FOLLOWING Hizbullah's murderous raid on Israel last summer, UNIFIL reportedly supplied real time data on Israeli troop movements into Lebanon on its Web site for Hizbullah to read. The enlarged UNIFIL created under Security Council Resolution 1701 last August has done nothing to disarm Hizbullah (which replaced the PLO in southern Lebanon in the 1980s) or to stop arms smuggling to Hizbullah and Palestinian terrorist groups in Lebanon, including the group Fatah al-Islam, which clashed this spring with the Lebanese army.

In this sad story the Fiji Battalion stands apart. It followed orders to return weapons, but reportedly broke the trigger fingers of the PLO terrorists caught returning from killing sprees into Israel.

PEACEKEEPERS in other parts of the world have not done better. It was downhill after the UN peacekeepers were awarded the Nobel Prize for Peace in 1988.

Peacekeepers in Bosnia were reported to have sold their supplies on the black market. Peacekeepers in Cambodia were reported into sex, booze, and drugs parties. One peacekeeper contingent sent there was reportedly composed of convicts and mental asylum inmates who were promised their freedom if they served in Cambodia for six months.
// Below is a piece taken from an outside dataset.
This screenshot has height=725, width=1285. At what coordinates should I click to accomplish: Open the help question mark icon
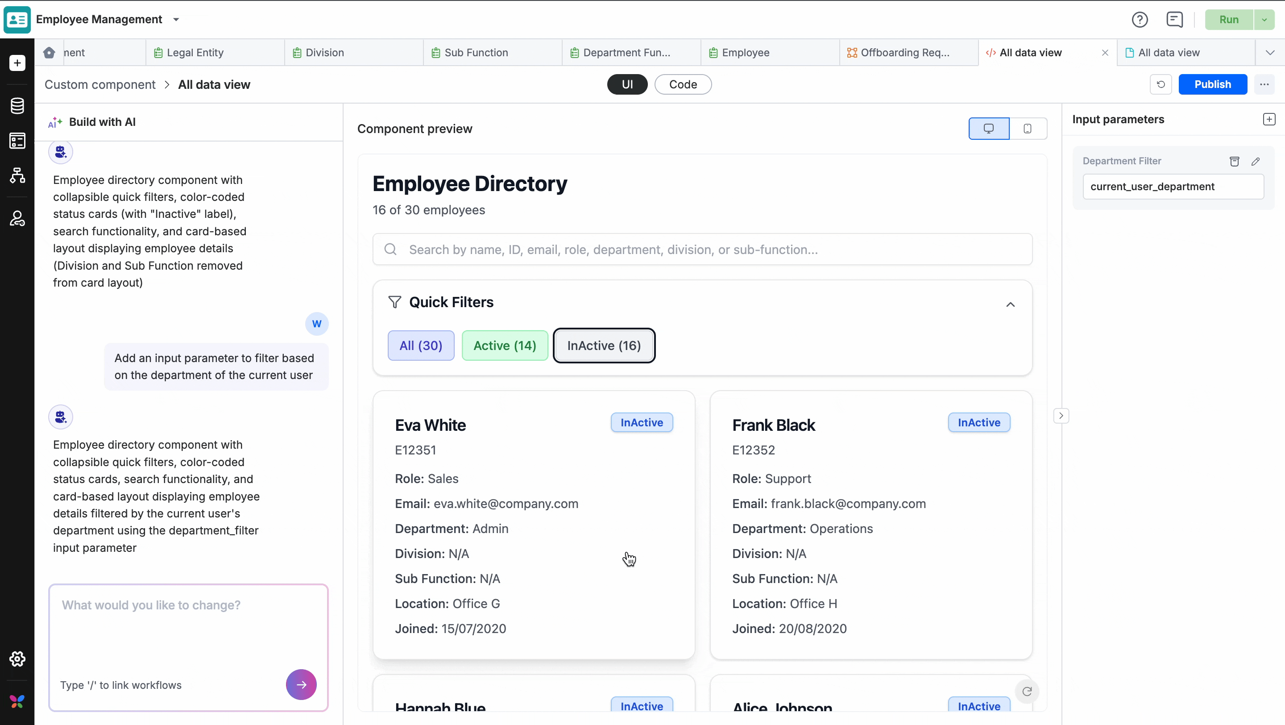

Peacekeepers in the Democratic Republic of the Congo (DRC) were reported implicated in the massacre of villagers. Others in the DRC were reported to have sold weapons in return for gold to Congolese militia groups they were meant to disarm, according to a BBC report. These militia groups were guilty of some of the worst human rights abuses during the Democratic Republic of Congo's long civil war.

A UN investigative team sent to gather evidence was obstructed and threatened. According to the BBC, the team's report was buried by the UN itself to "avoid political fallout."

In at least two African countries, peacekeepers sexually exploited the women and girls they had come to protect. In one they demanded sex from hungry females in return for food. A New York Times editorial condemned the practice and said that "far too little has been done to end the culture of impunity, exploitation, and sexual chauvinism that permits" it to go on.

On May 29th, Undersecretary-General Jean-Marie Guehenno, head of the UN Department of Peacekeeping Operations during many of the scandals, admitted to reporters at UN Headquarters in New York that discipline in the field must be improved. But he claimed that the problems were not his responsibility, for, he said, it is up to the troop contributing countries to agree to disciplinary measures.

Why he cannot insist on reviewing applicants for peacekeeping operations and insist as well that any country wishing to participate in UN peacekeeping operations must accept UN disciplinary measures for its contingents engaged in dishonorable acts was not made clear.

Nor it is clear why Israel would consider agreeing to a peacekeeping operation in Gaza, given the peacekeepers' record of malfeasance and cooperation with Israel's enemies.

The writer serves as President of UN Reform Advocates.